Do this: Gather every line of the data below that contains the string "Switch". Treat uppercase and lowercase letters as different.

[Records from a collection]
####################

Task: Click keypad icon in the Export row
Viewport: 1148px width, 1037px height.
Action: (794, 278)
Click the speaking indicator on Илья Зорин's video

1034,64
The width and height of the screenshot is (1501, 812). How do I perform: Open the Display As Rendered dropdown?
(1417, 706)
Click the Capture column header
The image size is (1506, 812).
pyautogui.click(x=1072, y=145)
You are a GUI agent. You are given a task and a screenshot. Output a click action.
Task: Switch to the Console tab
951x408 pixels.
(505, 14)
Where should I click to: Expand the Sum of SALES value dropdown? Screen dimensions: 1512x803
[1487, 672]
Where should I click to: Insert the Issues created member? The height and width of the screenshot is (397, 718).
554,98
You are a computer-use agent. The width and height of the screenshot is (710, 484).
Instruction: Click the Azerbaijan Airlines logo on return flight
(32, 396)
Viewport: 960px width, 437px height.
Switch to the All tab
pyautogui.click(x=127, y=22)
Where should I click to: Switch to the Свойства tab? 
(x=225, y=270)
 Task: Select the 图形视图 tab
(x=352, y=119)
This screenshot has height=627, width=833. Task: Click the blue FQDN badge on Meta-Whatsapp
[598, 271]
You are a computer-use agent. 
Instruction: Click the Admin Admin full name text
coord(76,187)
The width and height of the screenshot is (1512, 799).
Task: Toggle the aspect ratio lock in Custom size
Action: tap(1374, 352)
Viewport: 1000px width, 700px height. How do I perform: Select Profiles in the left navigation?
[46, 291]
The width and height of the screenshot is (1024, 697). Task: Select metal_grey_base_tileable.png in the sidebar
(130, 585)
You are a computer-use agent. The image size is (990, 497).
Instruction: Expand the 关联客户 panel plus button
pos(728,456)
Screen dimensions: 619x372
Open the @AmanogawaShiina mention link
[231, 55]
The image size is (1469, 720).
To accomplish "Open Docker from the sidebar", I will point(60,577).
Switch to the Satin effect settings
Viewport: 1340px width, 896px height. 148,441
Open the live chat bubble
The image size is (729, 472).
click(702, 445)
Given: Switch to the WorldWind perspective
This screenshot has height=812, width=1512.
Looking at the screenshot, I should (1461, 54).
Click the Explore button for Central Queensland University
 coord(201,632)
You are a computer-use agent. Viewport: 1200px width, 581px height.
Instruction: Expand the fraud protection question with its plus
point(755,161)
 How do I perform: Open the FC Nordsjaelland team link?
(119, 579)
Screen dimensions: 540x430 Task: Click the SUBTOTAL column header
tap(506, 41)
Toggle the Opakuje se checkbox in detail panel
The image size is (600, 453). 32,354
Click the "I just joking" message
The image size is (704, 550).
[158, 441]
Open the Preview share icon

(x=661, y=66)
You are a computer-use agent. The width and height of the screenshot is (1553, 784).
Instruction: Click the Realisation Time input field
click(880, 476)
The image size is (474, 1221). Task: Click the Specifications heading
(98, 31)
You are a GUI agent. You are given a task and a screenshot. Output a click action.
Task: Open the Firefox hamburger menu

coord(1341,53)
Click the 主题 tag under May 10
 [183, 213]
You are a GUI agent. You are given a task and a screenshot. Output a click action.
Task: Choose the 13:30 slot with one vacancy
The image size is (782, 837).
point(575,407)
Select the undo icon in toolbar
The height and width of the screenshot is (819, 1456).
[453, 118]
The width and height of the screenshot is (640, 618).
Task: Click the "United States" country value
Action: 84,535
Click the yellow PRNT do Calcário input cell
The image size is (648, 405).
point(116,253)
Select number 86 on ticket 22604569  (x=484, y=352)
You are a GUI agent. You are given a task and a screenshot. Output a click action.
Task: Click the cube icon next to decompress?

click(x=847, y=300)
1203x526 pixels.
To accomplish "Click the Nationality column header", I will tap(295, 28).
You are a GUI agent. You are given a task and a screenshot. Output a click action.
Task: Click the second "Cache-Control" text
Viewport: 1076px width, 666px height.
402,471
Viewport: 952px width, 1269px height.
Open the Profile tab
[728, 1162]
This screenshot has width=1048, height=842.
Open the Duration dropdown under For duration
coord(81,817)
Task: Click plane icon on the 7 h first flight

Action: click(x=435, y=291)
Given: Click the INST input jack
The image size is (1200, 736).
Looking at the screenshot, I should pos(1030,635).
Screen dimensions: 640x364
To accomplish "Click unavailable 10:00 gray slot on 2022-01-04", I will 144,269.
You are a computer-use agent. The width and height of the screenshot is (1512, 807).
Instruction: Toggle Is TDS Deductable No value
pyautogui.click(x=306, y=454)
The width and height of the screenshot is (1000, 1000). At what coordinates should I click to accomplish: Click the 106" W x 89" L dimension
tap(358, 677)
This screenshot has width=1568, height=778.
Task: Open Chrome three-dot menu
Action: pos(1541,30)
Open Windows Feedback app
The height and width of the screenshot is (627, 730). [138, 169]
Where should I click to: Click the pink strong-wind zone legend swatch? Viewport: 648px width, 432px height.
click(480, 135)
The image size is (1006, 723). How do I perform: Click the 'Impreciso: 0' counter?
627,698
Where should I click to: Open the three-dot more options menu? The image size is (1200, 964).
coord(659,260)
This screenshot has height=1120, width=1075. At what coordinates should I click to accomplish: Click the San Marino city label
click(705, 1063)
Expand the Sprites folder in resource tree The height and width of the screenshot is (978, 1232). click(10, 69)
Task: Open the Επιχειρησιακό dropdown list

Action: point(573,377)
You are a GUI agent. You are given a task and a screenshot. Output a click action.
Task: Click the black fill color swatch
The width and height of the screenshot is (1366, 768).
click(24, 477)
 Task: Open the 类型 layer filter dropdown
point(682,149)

####################

Response below:
Task: Switch to the Console tab
Switch to the All tab
Where should I click to: Switch to the Свойства tab? 
Switch to the Satin effect settings
Given: Switch to the WorldWind perspective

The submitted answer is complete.